(Item-finding records)
start

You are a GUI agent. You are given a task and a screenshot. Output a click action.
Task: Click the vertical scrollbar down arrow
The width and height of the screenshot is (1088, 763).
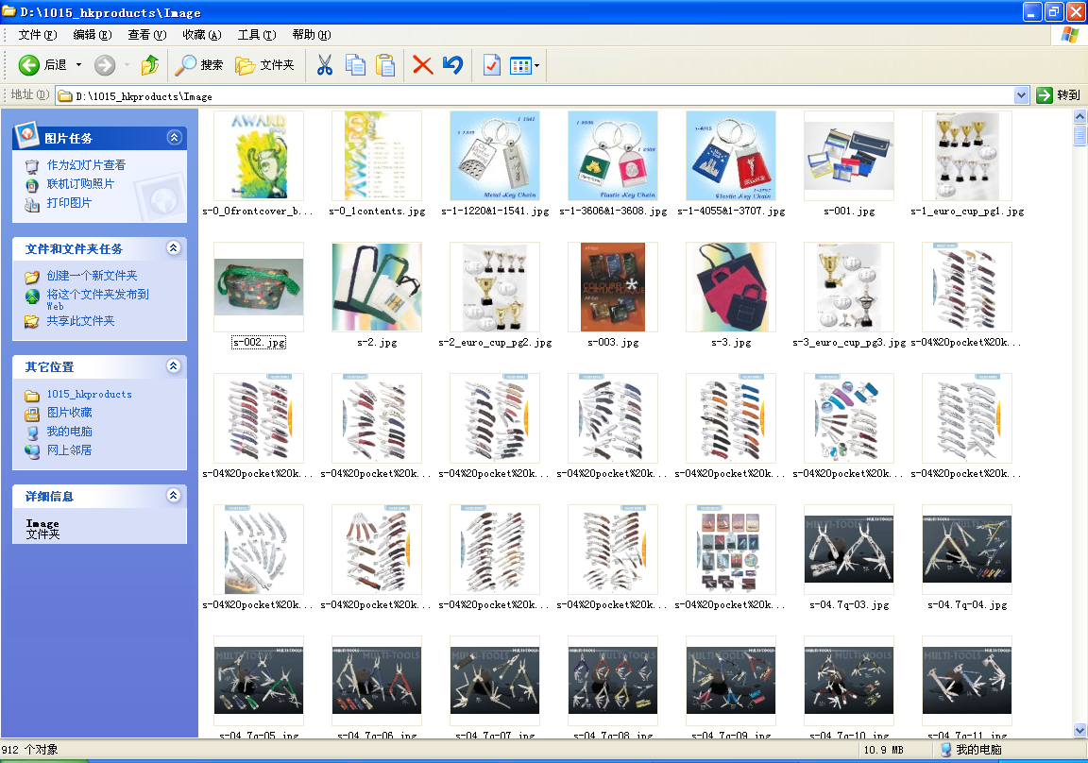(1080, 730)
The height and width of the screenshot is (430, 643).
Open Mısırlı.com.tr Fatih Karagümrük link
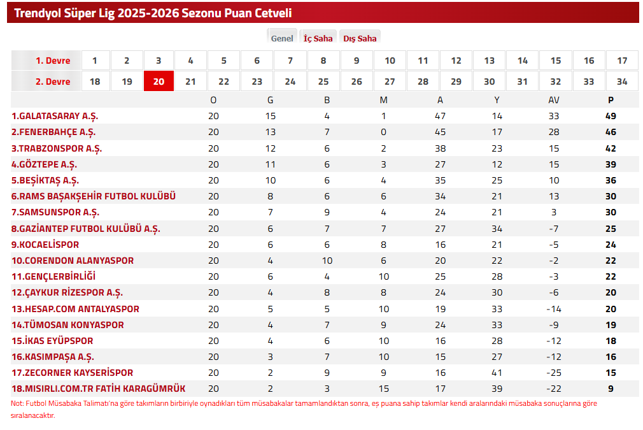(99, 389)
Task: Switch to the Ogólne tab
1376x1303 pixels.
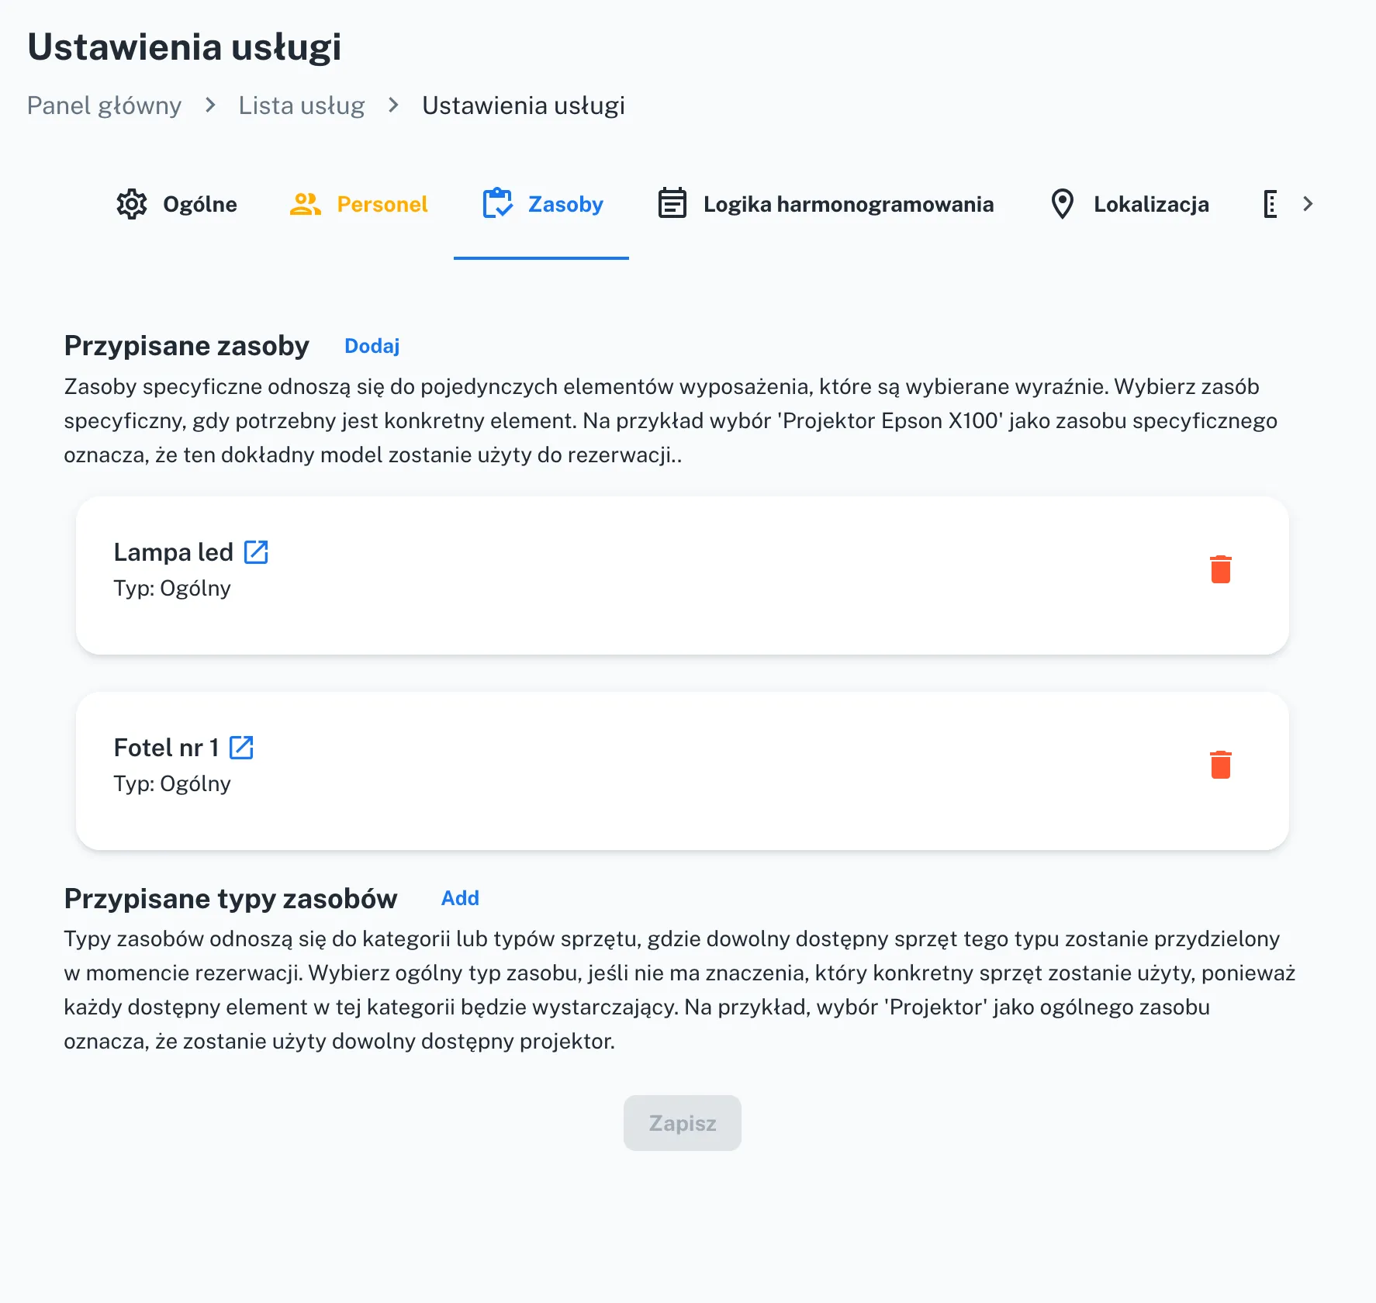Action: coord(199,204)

end

## Direction:
Output all of the data above word for word, keeping every line, but leave out the pictures.

## Result below:
You are a GUI agent. You are given a task and a screenshot. Output a click action.
Task: Click the vertical scrollbar down arrow
The width and height of the screenshot is (1088, 763).
(1080, 730)
The height and width of the screenshot is (430, 643).
Open Mısırlı.com.tr Fatih Karagümrük link
(99, 389)
Task: Switch to the Ogólne tab
1376x1303 pixels.
Action: coord(199,204)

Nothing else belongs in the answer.